Food guilt is something we have all probably experienced at one point in time. In our society, there is a distinctive onus, particularly on women, to maintain a certain slender appearance. And while eating less nutritionally supportive foods regularly can lead to an unhealthy lifestyle, learning to enjoy your food without guilt is an essential part of creating and maintaining a balanced and healthy lifestyle.
There are certain unhealthy ideas and behaviours that stem from food guilt such as eating less supportive food too quickly and having an ‘all or nothing’ approach. In my previous blog post, I discussed how eating too quickly can have negative physiological symptoms and it is well known that incredibly restrictive diets can result in prolonged ‘bingeing’ habits as a result of the ‘all or nothing’ mentality.

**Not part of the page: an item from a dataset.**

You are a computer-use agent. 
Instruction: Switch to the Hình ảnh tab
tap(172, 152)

It’s also important to know that guilt isn’t just psychological, it can also have physiological symptoms. Guilt and other stress-inducing thoughts and emotions trigger the release of cortisol which can have a negative impact on your digestion meaning nutrients from your food are more likely to be stored at fat. Of course, this is not to say that positive emotions can counteract less supportive foods but treating yourself should be exactly that, a treat! A positive, occasional experience!

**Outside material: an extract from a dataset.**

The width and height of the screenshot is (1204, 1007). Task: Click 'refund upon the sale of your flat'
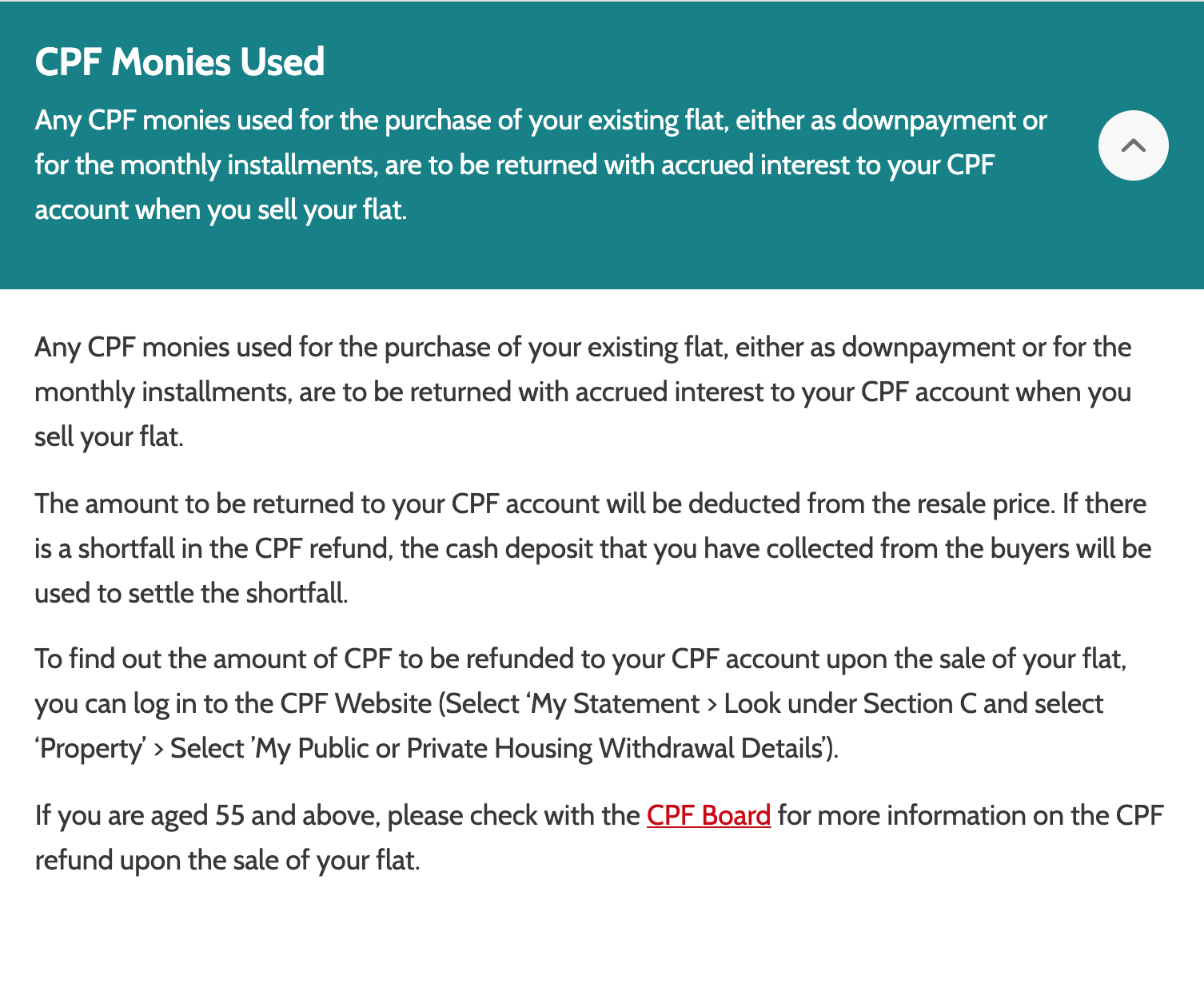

So, here are three top tips for avoiding food guilt and enjoying food as part of a healthy and balanced lifestyle;
1. Savour it
Take some time out of your day to really enjoy your treat. Try not to grab something sweet as part of your deskside lunch but instead make sure you are truly savouring every bite of whatever delicious thing you’ve chosen. As we discussed previously, rushing your food can trigger the release of cortisol which negatively effects digestion and cause nutrients to be stored as fat. Taking your time to enjoy your food means you’re more likely to feel satisfied and the food is more easily digested.

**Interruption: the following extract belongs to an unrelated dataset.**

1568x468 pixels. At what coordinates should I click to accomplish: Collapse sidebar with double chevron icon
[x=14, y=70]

2. Moderation is better than restriction
Being too restrictive of your diet can cause harmful bingeing habits. Try having your treats in moderation, making portions smaller and less often. Swapping out certain foods for healthier versions is a great way to keep something you love without trading in the feeling that food gives you. For example, try switching from milk chocolate to dark chocolate for a richer, less moreish taste with the same relaxing effect.
3. Consciously enjoy it
Food is meant to be enjoyed! Working to make your eating experiences more positive can not only help you maintain a healthier diet but can also make you happier. You’ve chosen to eat something because you like it and it makes you happy – so embrace that! Happiness is a huge part of a healthy diet and lifestyle.